If you doubt me spend a few minutes looking up people on Facebook. Anyone who has anything to do with publishing will have attended Harvard and will have the exact same friends list as everyone else in the publishing game. It’s so fucking annoying. All these handsome/pretty/perky faces beaming at you with some breathtaking backdrop lurking in the background showing everyone where they spent their last vacation .
What do these upper-class douche bags know about being funny? When I read a book or magazine I don’t want droll or wry, I want to actually laugh. Is there any fate worse than being trapped in a room with a collection of these pretentious pseudo-intellects as they smirk and sneer and talk about the “fly over” states and how funny it was when Chip and Muffy accidentally ran over that Mexican fellow a few summers back on Cape Cod?
What is truly infuriating about the whole thing is how we the consumers buy into it. Fuck these perfect little people, their perfect little lives and especially their low expectations of anyone who didn’t graduate from an Ivy League school.

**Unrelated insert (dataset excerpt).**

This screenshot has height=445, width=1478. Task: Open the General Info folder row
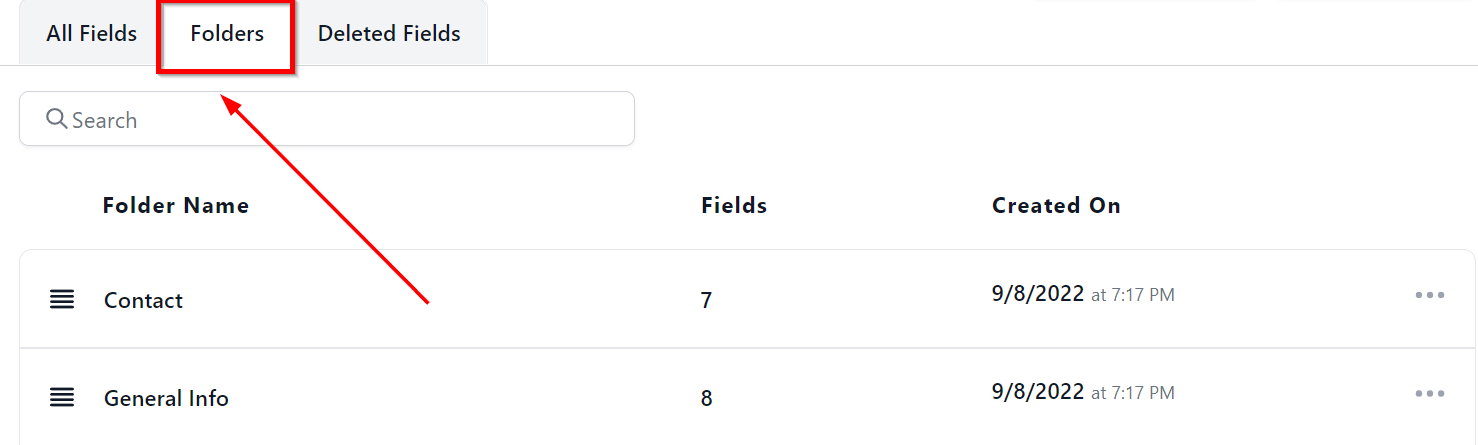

I get to feeling that Revenge of the Nerds tingle in my stomach and want to channel my inner Lewis: ” We have news for the beautiful people. There’s a lot more of us then there are of you.”
Except life doesn’t work like the movies. The beautiful people just throw in a few endings like that to keep us from grabbing torches and burning their little kingdoms to the ground. In real life they control every step of the process. From the time you submit your work without an Ivy League seal of approval on the envelope to the time you’ve deleted your 150th rejection e-mail for the day you are playing in their arena. You imagine it in your head, this group of sweater-wearing dickbags huddled around tittering as they make various horrified faces at the names of the cities that the most recent submissions have trickled in from. “Des Moines?! When did they get the internet?!” Titter scoff titter.
You just want, somehow, to let these smug fuckfaces know that you’ve looked behind the curtain and there is nothing there. They are no more smart or witty or insightful than anyone you’d meet at a corner bar.
You have no idea how much I hope that the coming eBook revolution is everything I want it to be. Imagine these jerkoffs having to actually go through the same hell that the rest of us who have dared to write a book have had to go through. They would wilt like day-old flowers in the face of the never-ending ego-humping, self-esteem-battering shitstorm that we call a typical day.
In the end I realize that whining about it is a bit pathetic and no more helpful than the wannabe-hippies that tried to ‘Occupy’ Wallstreet thinking that they could make any difference but at some point the 99% get a little tired of being forced-fed the idea that writing is a pursuit better left to those born with silver spoons and expensive laptops.
How can you help? Buy my book. Then buy one for all your friends. Then ask them to do the same. Then I can get a deal, go on talk shows and make fun of peasants like yourself.